O microchip é um método de identificação seguro, inviolável e permanente que garante a identificação do animal. O microchip serve como um atestado de que um determinado cão seja mesmo o cão em questão. A implantação do microchip, em animais de estimação, já é lei e obrigatoriedade em todo o município de Manaus.

Qual é a durabilidade do microchip?

O microchip não possui bateria e fica inativo a maior parte do tempo, sendo energizado apenas quando recebe um sinal enviado pela leitora. Após a aplicação, permanece com o animal por toda sua vida. Fornece seu número exclusivo toda vez que for “scaneado” pela leitora, enviando seu código que é mostrado no visor desta, sendo possível o envio da informação para um computador. Como o microchip não contém bacteria, não há nada para se desgastar. Sua durabilidade é o tempo em que o biovidro demora em se decompor, ou seja, mais de 100 anos.

Como é feita a aplicação do microchip no animal?

Seu pequeno tamanho e forma permitem que sejam injetados no animal com uma seringa especial parecido aos aplicadores de vacinas, sendo a aplicação indolor.

A aplicação de microchip fere o animal?

Embora a agulha do aplicador de microchip tenha o diâmetro um pouco maior do que uma agulha de aplicador de vacina, os animais reagem da mesma maneira, sendo o procedimento indolor. O microchip é completamente biocompatível e inofensivo à saúde do animal.

O animal deve ser sedado para receber o microchip?

Não. Injetar microchip é um procedimento igual a aplicação de uma injeção comum. Anestesiar o animal não é requerido.

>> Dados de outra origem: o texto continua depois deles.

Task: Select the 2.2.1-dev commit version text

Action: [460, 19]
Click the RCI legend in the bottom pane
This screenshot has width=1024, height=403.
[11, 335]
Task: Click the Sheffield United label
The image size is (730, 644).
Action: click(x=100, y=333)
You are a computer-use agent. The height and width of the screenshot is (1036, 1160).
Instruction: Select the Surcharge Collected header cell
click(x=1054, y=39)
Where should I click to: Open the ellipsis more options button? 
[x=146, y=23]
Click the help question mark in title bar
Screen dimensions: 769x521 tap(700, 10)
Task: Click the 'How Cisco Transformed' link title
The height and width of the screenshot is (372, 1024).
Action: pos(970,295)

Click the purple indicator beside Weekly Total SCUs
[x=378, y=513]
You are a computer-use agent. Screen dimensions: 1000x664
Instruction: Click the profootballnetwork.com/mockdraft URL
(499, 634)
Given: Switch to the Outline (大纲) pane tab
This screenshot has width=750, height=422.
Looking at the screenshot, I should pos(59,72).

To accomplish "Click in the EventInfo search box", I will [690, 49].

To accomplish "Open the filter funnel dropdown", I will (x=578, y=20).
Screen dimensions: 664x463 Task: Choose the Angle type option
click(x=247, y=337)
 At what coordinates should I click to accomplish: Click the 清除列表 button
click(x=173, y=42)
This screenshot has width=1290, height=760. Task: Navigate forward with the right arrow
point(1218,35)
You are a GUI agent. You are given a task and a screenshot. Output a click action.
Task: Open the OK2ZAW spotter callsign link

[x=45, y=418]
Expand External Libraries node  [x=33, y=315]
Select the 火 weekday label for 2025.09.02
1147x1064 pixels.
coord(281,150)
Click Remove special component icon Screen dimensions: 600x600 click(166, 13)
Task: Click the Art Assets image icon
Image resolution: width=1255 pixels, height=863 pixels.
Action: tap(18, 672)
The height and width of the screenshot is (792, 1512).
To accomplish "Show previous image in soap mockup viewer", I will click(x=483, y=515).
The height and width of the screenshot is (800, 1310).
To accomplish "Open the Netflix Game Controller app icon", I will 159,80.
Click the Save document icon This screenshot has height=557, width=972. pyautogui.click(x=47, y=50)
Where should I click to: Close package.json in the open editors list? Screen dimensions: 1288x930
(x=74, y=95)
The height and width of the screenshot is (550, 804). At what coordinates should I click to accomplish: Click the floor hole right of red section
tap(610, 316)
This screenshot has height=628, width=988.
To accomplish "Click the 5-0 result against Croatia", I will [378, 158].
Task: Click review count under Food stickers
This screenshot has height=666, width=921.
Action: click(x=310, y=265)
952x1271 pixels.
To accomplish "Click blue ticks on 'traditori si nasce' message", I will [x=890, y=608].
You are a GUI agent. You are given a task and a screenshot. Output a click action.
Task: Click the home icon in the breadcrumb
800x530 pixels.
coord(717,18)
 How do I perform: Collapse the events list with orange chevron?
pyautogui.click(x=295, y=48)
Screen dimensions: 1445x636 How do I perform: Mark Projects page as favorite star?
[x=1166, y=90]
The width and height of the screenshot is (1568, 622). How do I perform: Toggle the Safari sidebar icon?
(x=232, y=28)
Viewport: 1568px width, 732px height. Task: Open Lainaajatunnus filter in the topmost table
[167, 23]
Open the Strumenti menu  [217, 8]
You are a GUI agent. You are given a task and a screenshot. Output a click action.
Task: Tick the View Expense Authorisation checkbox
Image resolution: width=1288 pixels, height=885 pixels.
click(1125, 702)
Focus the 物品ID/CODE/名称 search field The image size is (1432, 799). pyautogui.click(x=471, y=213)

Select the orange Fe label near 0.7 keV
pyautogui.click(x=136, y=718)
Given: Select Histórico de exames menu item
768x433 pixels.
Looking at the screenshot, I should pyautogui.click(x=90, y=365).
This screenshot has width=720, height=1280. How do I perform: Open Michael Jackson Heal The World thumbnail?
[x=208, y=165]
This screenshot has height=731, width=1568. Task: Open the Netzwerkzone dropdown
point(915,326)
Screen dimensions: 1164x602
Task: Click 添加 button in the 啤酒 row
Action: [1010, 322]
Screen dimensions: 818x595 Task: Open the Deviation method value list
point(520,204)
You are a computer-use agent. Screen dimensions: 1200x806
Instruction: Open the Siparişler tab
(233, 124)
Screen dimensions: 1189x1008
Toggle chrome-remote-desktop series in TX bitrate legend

Por que colocar no seu animal?

O microchip é uma das soluções mais eficientes de resgatar seu animal em caso de roubo ou extravio.

O animal pode ser rastreado?

O microchip colocado em animais não tem a função de rastreabilidade por satélites. Trata-se de um mecanismo de identificação do animal, que por sua vez, permite que este seja rastreado através de rede de cadastro.